Steve McQueen’s third film 12 Years A Slave has been getting serious Oscar buzz ever since its release, and while it deserves it for the performance by Chiwitel Ejifor, I’m not sure it really deserves candidacy for best picture.

Ejifor plays Solomon Northup, a free man that is drugged and sold in to slavery after agreeing to go play the fiddle in a touring circus.  Northup is an accomplished fiddle player, but he won’t be playing in the circus anytime soon.

Northup wakes up chained to a cellar floor and is soon transported to New Orleans, where his name is changed and he’s sold to a wealthy plantation owner.  Northup pleads to his captors and owner that he is a free man.  He should not be sold into slavery.  The longer and further he pleads the harder he is beaten.  Northup is forced to play the role of slave in order to save his own life.

He continues to change hands as a slave to numerous owners before coming in to contact with Edwin Epps (Michael Fassbender).  The cruelest owner he has met yet.  Epps owns a cotton plantation, forcing everyone to pick cotton all day long, and if they pick less cotton than they did the day before they are severely beaten.  Epps shows particular affection for one of his slaves Patsey.  He has relations with Patsey underneath the watchful eye of his wife Mary (Sarah Paulson, American Horror Story).  Mary may be just as cruel as her husband, and Northup isn’t helping matters by trying to be a rock for Patsey.  It just thrusts him into the storm that is Epps.
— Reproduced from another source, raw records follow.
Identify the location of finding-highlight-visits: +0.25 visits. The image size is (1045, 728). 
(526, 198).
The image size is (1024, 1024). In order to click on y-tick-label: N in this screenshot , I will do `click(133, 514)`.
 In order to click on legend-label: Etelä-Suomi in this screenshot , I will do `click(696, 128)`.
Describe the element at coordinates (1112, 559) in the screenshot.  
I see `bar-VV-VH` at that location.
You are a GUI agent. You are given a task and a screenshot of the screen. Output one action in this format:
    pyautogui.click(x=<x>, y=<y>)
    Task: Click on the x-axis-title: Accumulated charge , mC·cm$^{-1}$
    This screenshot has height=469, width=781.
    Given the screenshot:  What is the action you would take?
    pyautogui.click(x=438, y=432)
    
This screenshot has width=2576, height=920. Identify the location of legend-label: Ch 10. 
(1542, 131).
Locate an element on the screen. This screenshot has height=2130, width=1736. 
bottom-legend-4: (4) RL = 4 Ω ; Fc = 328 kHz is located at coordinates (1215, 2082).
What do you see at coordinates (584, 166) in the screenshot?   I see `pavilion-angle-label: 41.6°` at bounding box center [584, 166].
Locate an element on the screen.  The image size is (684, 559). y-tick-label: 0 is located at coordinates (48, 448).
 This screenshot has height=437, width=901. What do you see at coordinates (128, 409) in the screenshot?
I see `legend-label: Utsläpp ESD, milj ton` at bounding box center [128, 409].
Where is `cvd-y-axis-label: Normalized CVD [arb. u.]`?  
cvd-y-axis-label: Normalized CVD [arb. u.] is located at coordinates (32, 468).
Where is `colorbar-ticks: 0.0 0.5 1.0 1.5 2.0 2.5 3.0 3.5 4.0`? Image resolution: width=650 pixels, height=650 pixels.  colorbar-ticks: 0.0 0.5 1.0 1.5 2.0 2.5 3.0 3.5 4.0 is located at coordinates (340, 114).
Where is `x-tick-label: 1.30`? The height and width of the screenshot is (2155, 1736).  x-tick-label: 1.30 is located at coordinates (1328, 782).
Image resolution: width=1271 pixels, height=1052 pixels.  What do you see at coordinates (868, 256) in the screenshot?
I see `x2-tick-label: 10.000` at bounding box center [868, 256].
Northup has no one to trust.  No one who believes he is who he says he is.  He becomes part of the slave world, succumbing to the realization that he is now also a slave.  He turns to his fiddle to keep some piece of mind, but the fiddle is what brought him into slavery, and also what covers up a lot of the horrible things he is surrounded by.  It becomes a crutch in that way.  He is terrified to speak up to those around him about who he truly is, but he continues to search for someone to trust….anyone.

Ejifor’s performance is nothing short of amazing, and I have no doubt that he’ll be taking home an Oscar that evening.  The film itself is well made, and it’s certainly an amazing story, but I actually was left wanting a little bit more, or at least felt like there was opportunity to build upon some of the extraordinary situations that Northup finds himself in.  The performances are really what drive 12 Years A Slave, but I feel like the script and eventually the anti-climactic ending of the film leave some things left on the table.